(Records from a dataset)
───
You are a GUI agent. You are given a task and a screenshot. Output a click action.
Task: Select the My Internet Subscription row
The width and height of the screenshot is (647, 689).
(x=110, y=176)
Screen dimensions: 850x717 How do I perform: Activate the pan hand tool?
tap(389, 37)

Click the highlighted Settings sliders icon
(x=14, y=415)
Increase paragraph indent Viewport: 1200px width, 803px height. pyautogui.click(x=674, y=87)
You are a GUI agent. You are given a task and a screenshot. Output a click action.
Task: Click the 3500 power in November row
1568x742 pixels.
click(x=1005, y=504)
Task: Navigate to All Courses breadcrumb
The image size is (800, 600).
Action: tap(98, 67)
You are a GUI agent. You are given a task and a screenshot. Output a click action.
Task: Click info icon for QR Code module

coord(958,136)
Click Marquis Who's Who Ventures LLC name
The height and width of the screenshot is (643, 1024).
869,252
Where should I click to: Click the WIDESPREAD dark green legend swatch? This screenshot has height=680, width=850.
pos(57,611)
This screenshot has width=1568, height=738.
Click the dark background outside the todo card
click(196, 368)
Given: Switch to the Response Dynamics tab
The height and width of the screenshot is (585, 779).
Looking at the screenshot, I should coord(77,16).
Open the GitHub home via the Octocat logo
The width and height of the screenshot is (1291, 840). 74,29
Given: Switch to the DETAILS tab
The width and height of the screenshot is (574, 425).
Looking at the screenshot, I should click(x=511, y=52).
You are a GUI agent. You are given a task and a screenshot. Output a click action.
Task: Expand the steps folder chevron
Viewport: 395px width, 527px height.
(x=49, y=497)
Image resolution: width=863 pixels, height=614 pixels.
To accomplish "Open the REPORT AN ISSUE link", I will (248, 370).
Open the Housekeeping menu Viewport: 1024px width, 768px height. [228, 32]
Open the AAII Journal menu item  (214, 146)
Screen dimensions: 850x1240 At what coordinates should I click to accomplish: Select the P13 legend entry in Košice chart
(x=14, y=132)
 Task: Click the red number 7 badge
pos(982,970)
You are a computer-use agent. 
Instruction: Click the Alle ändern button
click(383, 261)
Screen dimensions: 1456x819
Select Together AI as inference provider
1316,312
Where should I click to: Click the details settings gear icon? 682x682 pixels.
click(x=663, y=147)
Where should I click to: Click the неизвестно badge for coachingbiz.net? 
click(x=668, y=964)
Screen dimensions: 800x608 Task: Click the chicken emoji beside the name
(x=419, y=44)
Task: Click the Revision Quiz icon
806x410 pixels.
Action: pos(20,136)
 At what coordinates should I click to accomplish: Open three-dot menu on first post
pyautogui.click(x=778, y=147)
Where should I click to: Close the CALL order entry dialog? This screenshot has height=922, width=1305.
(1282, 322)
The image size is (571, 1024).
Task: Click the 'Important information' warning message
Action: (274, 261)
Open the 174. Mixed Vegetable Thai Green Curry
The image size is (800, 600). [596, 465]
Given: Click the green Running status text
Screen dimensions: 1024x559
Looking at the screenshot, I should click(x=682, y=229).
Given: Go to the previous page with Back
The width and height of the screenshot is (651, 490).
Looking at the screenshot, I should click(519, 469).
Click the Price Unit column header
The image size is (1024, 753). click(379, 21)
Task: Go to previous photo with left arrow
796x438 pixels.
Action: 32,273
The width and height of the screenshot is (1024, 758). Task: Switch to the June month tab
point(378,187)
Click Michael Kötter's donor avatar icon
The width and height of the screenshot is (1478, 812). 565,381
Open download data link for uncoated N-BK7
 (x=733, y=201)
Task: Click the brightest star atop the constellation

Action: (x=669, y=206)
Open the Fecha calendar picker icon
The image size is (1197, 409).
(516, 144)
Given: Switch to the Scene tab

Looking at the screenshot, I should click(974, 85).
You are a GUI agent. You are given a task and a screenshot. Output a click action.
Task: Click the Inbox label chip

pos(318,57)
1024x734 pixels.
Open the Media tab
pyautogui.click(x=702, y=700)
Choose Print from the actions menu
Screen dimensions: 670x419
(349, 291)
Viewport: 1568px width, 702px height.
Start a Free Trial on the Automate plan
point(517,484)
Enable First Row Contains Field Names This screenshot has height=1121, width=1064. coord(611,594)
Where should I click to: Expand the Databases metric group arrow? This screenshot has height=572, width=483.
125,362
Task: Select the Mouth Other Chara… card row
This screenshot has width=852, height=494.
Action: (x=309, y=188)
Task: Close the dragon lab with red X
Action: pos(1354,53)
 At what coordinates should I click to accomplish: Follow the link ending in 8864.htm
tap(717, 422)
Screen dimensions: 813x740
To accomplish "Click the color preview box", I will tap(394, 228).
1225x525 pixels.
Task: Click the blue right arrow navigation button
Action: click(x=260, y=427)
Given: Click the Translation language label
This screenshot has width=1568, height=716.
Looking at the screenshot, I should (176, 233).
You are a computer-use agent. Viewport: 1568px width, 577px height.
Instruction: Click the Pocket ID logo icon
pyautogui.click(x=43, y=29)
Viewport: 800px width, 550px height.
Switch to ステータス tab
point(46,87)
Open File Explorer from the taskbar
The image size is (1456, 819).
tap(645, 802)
───
* Task details: Starting at the line that has "Task: Click the Inbox label chip" and ending at the line that has "Enable First Row", please write out the lines above exactly, leaving out all others.

* Written response:
Task: Click the Inbox label chip

pos(318,57)
1024x734 pixels.
Open the Media tab
pyautogui.click(x=702, y=700)
Choose Print from the actions menu
Screen dimensions: 670x419
(349, 291)
Viewport: 1568px width, 702px height.
Start a Free Trial on the Automate plan
point(517,484)
Enable First Row Contains Field Names This screenshot has height=1121, width=1064. coord(611,594)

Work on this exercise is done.